While mowing the grass, my brain wanders and I get ideas. Something about the drone Source: unsplash.com of the engine and the mindlessness of the task frees my mind up to thinking. While mowing recently, there are three things that came to mind that stun me.

. Musicians
. Multilingual speakers
. Coders

Some Sunday thoughts on these three things follow.



Musicians

Whenever I get dragged into a social get-together involving lots of people, cocktails, and live music, the musicians simply amaze me. I sit and listen and watch. How someone can look at paper sheet music, then turn it into organic, kinesthetic movement to create beautiful sounds...well, that's something I can't comprehend. To do it without sheet music is even more crazy to me, something I'm simply not hard-wired in my DNA to understand.

People have asked, "Do you play an instrument?" "Yes," I say, "I play the radio." That's the extent of my musical skill.

The Pizza crew and @thebeardflex put together a neat Christmas album (post | playlist) last Christmas. I submitted my, ahem, song, "The Christmas Puppy (3Speak | other formats). My song didn't make the cut, and no hard feelings here. Listening to the other submissions that actually were by talented people, it's understandable and it's all good. But, my song does kind of illustrate my musical nonskill. Anyway, it was fun to make!

Just realized, it's almost "Christmas in July" (some folks celebrate that), just in time to check out the music above. :)

Multilingual folks

My guess is that anyone who is bilingual or multilingual, especially anyone who grew up in a multilingual environment, you won't understand this...effortlessly flipping between languages amazes me and confuses me.

I can, to a very, very small degree, decode some non-English languages when I read them. Listening...nope, it's just sounds. If I can see the words and syntax, maybe I can pick up a small bit.

Again, DNA is at play here, along with having grown up in an almost exclusively English-only environment. You bilinguals are like demi-gods with donkey ears, hearing other voices from afar that we mortals cannot here.

Coders

This is really not far different from language, I think. And likely it's not far different from musicians, I think. But, there are some people so innately gifted, skilled and so well-trained, that they can glance at a block of code (which looks like a phone book that has been randomized to the rest of us), and those people can spot errors or fixes with little effort. It stuns me.

These people can type letters and symbols and numbers into text files, do magic, then create something that the rest of us use everyday (with no idea of how these things work).

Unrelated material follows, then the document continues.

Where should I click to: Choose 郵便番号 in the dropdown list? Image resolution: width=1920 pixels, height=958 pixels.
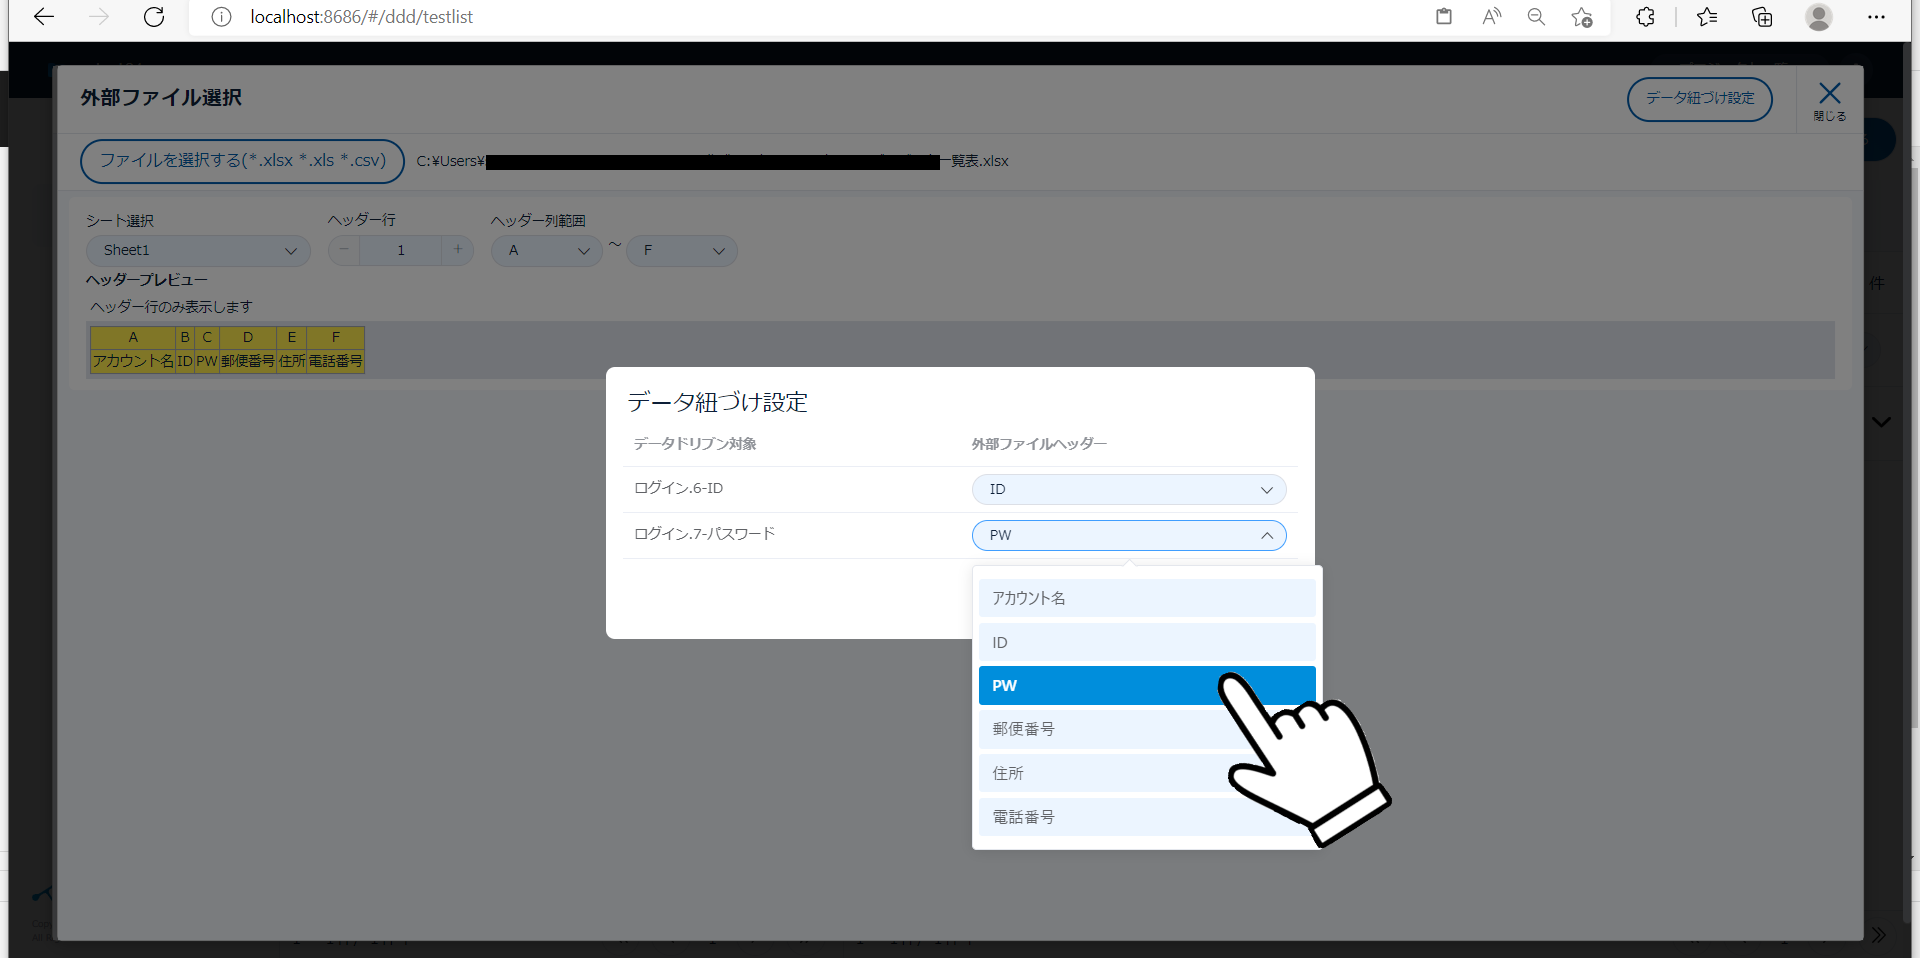1100,729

My only comparison is reading, in English. I think I'm a pretty good reader, my eyes scan the text, my brain picks up the thoughts conveyed. Errors, like spelling, syntax, grammar, usage, etc. tend to get seen and picked up if I'm not reading too fast. Yet, to do this while reading code...amazing to me.

Summary

I'm not sure what my point was here beyond sharing my thoughts. But, summed, these folks amaze me:

  • Musicians
  • Multilingual folks
  • Coders

Maybe my point is to thank a musician, or that person who interpreted for you, or a coder.